Die Münzeinheit bildet in ganz B. der Real (Plural Reis), eine nur nominelle Münze von geringem Wert (kaum ¼ Pfennig), weshalb im Verkehr nach Milreis (1000 Reis, geschrieben Rs. 1$000) oder nach Contos de Reis (1000 Milreis, geschrieben Rs. 1: 000 $ 000) gerechnet wird. Nach dem Münzgesetz von 1847 dient als Basis des Systems die Oktava Gold von 0,917 Reingehalt und 0,83 Legierung von Kupfer und Silber im Wert von Rs. 4 $ 000. B. hat eigentlich Goldwährung, doch herrscht gegenwärtig Papiervaluta. Papiergeld bildet bei dem jetzigen Mangel an gemünztem Golde das Hauptzahlungsmittel; es sind in Zirkulation Staatsschuldscheine und Notas do Banco do Brazil, Scheine von 1, 2, 5, 10, 50, 100, 200, 500 und 1000 Milreis. An Münzen zirkulieren: das 10-Reisstück ("halber Vitem"), 20-Reisstücke, in Kupfer geprägt (Vitem), 100 Reis, in Nickel geprägt (Tustao), 1000 Reis in Silber, Silbermünzen von 2 Milreis (Patacaos), 200 Reis aus Nickel, 500 Reis in Silber. Daneben zirkulieren auch noch zahlreiche kleine ausländische Münzen, deren Wert bedeutenden Schwankungen unterworfen ist. An Goldmünzen sind im Umlauf: 20- und 10-Milreisstücke neben verschiedenen fremden Münzen, die an Wert aber auch bedeutenden Schwankungen unterworfen sind. Der Normalwert von 1 Milreis in Gold beläuft sich auf ca. 27 engl.

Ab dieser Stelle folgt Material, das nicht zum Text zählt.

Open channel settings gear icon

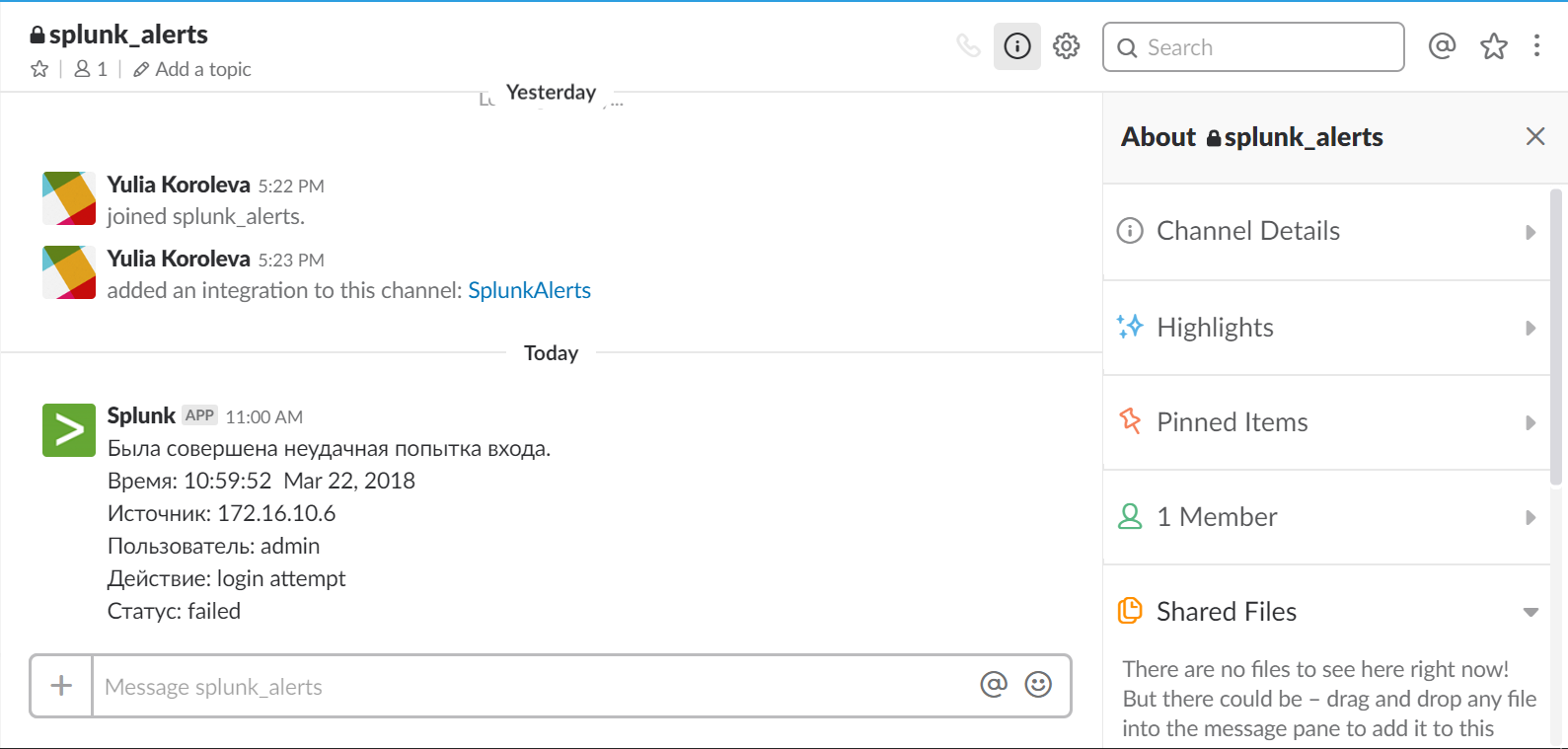pyautogui.click(x=1067, y=46)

Pence oder 2,25 Mk. deutscher Goldmünze, ein Wert, den das in großen Massen emittierte Papiergeld aber nicht hat, der außerdem auch beständigen Schwankungen unterworfen ist, wodurch dem überseeischen Handel große Schwierigkeiten erwachsen. Bei dem Kurs von 24, der seit Jahren als Durchschnittskurs angenommen wird, pflegt man, wo es sich nicht um genaue kaufmännische Kalkulationen handelt, das brasilische Milreis mit 2 Mk. zu berechnen. Die brasilischen Maße sind ursprünglich die portugiesischen, alle Hohlmaße zeigen aber bedeutende Abweichung. Durch Gesetz vom 26. Juli 1862 wurde das französische metrische System angenommen, das bis 1874 vollständig eingeführt sein sollte; doch wird noch vielfach nach den frühern Maßen und Gewichten gerechnet.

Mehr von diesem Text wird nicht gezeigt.